In science, journals compete on the basis of the citation rates they achieve. Bioscience journals aim for completed reviewing within three months of receipt of a submission, and publication in print of accepted articles within nine months of submission. How many humanities journals even target, let alone achieve, this? The massive delays that many humanities journals permit irritate authors and diminish the utility of the papers they publish. Indeed, in spheres such as socioeconomic policy, authors often release "work in progress" as pamphlets and web documents during such delays, which may further undermine the utility of the eventual journal article.
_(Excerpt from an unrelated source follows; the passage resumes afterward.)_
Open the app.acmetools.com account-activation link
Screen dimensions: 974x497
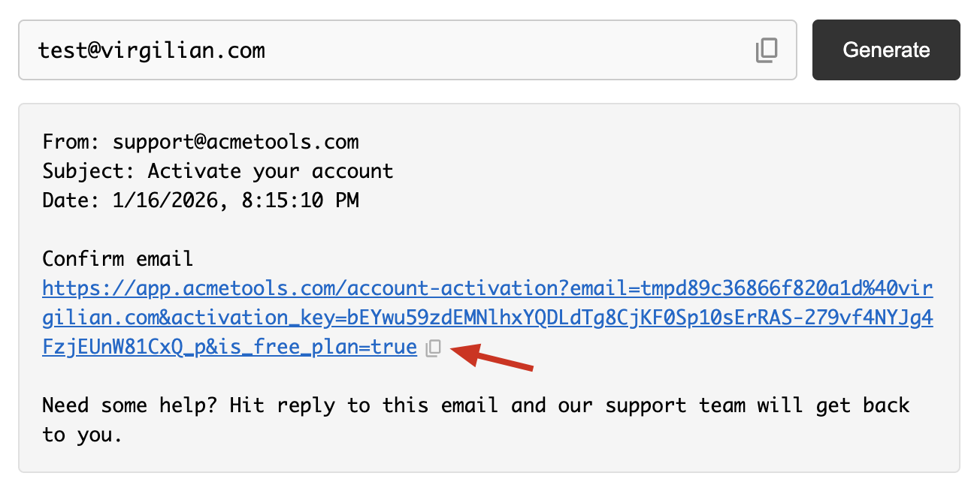tap(301, 289)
In the interests of respectable and efficient progress, journals should fulfil at least the following principles: 
* Every article should receive at least two independent peer reviews
* Peer reviews should be made available in full to the author, but the editor in charge of the article should synthesise an overall view, especially when reviewers disagree. Reviews and editorial comments should be delivered within three months of submission
* The author must have the chance to rebut any alleged misconceptions of reviewers or editor, and must be able to revise his/her article before acceptance or final rejection. Sometimes the editor should specify the reasons for rejection in their initial comments. But a putatively irreversible "no thanks" accompanying superficial review comments - or even no comments - wastes everyone's time. As in the application of the legal process, the author should be presumed "innocent" (or authoritative); and the reviewers should be presumed "guilty" (because of anonymity). An editor should therefore evaluate reviewers' comments stringently. Correspondingly, an author should dispute comments that are misplaced but accept constructive criticism and the additional work it entails, while recognising that some submissions are not suitable
* A time limit for authors' responses should be defined
* The editor should take responsibility for the final rapid decision after receiving the authors' response. It should not normally be necessary for the article to return to the reviewers: the editor should be capable of appropriate adjudication. Otherwise, one should question his or her suitability as editor
* Accepted articles should appear in print within six months. Web-only journals should publish within one month of acceptance and multi-format journals should achieve more rapid publication than print-only: then they can compete successfully for citations
* Journals should publish their impact factors and the comparative impact factor range within their own field (fields vary vastly). I do not assume that impact factors are crucial, but simply that they provide information on the breadth of distribution and readership of the journal.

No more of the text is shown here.